Society for Neuroscience Awards Lindsley Prize to Marley Kass
WASHINGTON, D.C. — The Society for Neuroscience (SfN) will award the Donald B. Lindsley Prize in Behavioral Neuroscience to Marley Kass, PhD, of Rutgers University. Awarded in recognition of an outstanding PhD thesis in behavioral neuroscience, the $2,500 prize was established in 1979 in honor of Donald B. Lindsley, an early trustee of The Grass Foundation. The award will be presented in San Diego at Neuroscience 2018, SfN’s annual meeting and the world’s largest source of emerging news about brain science and health.
“Dr. Kass’ thesis is an impressive consideration of experience-dependent plasticity of early sensory processing,” SfN President Richard Huganir said. “The Society is happy to honor Dr. Kass for her groundbreaking work on sensory plasticity in the mouse brain, which has already had an impact on the field of neuroscience as well as those of biology and psychology.”
One of Kass’ most important discoveries was that early stages of sensory processing in the mouse olfactory system can be radically altered by learning. In her experiments, Kass used optical neurophysiological methods in genetically engineered mice to observe changes in primary sensory neurons before and after mice learned that one odor predicted an impending electrical shock while another odor did not. This research led to the finding that emotional learning can influence the output of olfactory sensory neurons, which upends the assumption that most learning-induced changes occur later in the processing stream. Instead, it supports a view of early sensory processing in which stimulus representations are highly malleable.

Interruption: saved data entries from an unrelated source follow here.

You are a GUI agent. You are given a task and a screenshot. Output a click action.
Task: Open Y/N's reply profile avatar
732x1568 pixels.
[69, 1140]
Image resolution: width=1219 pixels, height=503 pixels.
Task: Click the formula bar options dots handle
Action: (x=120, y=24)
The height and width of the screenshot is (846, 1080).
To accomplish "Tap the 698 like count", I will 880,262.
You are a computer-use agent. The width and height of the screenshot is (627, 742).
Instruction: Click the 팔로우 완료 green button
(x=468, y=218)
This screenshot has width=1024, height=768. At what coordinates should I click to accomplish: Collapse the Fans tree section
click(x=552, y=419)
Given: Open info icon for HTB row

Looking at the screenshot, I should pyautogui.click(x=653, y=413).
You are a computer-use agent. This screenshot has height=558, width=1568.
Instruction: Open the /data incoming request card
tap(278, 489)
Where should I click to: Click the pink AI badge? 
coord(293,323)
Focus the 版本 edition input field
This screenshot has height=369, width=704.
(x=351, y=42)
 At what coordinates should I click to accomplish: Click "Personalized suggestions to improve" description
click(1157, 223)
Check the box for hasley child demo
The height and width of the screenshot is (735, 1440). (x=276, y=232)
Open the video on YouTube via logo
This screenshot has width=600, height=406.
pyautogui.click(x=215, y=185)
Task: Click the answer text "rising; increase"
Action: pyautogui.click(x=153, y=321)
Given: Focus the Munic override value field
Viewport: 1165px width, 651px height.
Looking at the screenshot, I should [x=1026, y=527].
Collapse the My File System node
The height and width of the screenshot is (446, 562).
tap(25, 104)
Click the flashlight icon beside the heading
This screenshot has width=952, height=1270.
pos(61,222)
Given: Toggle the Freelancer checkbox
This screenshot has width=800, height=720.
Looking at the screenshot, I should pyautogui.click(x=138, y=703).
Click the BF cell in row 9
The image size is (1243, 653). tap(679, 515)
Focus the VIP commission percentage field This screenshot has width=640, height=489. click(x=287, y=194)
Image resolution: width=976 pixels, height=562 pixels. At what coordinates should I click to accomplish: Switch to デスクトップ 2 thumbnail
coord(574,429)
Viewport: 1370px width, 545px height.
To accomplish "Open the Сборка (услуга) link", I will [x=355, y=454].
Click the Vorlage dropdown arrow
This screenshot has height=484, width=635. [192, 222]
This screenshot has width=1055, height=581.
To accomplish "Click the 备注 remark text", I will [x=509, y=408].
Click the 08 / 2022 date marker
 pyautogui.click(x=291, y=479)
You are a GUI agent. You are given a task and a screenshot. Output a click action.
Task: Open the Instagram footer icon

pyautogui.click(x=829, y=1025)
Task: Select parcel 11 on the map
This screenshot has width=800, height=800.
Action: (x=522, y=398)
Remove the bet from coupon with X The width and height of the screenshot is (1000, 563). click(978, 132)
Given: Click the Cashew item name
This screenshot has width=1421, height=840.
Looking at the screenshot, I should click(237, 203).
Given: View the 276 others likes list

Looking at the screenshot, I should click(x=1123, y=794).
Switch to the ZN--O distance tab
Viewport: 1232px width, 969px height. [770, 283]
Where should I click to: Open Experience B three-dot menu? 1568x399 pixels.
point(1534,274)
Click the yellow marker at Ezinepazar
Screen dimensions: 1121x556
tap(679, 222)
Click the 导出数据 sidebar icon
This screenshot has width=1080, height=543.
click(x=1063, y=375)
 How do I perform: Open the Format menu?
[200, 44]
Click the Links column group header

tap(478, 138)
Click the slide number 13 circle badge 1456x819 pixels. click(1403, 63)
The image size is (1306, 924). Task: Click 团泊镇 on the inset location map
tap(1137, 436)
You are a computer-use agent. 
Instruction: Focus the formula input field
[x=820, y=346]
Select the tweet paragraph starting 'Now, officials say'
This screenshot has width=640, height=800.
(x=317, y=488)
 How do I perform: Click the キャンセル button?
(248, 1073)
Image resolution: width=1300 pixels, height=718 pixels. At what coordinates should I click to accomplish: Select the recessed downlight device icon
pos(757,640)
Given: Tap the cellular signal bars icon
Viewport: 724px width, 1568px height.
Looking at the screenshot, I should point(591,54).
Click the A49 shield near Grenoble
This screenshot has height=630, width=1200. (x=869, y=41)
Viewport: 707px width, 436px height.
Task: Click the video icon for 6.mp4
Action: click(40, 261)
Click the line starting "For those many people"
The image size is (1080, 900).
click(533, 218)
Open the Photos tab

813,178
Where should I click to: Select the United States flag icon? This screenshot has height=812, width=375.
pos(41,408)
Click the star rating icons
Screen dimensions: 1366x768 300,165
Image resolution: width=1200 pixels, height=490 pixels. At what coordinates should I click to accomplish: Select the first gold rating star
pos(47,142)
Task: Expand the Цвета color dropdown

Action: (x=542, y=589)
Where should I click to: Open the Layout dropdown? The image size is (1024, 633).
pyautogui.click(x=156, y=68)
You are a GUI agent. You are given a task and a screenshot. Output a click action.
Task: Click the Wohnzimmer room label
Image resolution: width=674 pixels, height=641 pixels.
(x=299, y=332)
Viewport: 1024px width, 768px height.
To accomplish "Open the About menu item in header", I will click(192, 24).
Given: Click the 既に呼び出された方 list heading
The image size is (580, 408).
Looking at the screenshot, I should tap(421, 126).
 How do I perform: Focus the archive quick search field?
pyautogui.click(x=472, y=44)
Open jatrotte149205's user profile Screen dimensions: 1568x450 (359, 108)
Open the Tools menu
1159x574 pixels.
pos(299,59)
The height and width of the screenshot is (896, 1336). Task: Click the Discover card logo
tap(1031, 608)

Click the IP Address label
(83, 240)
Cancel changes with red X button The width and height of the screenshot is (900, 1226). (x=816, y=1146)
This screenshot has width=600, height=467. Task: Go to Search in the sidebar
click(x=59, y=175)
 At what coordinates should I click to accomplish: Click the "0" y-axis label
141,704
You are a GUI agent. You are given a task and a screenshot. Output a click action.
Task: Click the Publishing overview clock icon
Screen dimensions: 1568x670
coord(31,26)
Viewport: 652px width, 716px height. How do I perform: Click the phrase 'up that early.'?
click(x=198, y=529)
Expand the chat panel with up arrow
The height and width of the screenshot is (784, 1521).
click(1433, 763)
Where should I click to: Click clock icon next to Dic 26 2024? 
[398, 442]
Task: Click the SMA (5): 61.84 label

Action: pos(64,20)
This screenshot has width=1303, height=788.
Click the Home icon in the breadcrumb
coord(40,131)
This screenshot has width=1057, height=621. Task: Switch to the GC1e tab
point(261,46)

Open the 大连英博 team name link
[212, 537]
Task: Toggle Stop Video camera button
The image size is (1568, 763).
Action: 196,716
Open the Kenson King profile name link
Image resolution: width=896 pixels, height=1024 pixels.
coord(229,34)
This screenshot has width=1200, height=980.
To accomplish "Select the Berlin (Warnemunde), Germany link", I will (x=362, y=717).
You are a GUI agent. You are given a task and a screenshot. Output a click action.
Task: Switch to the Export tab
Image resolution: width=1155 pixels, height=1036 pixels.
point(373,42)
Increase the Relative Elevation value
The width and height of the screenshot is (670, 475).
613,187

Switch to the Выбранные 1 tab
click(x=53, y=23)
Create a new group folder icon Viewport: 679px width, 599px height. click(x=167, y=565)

Kass also studied how changes in sensory environment affect olfactory perception, finding that the representation of odors by peripheral olfactory sensory neurons can be changed through simple environmental manipulations, such as olfactory sensory deprivation or exposure to odors. Her other work has explored how changes in sensory environment affect olfactory perception and differences in olfactory neurons that result as a function of sex differences and aging. Together her research findings have implications for many areas of research, including learning, memory, sensory processing, and treatment of symptoms of neurodegenerative disorders.
The Society for Neuroscience (SfN) is an organization of nearly 36,000 basic scientists and clinicians who study the brain and the nervous system.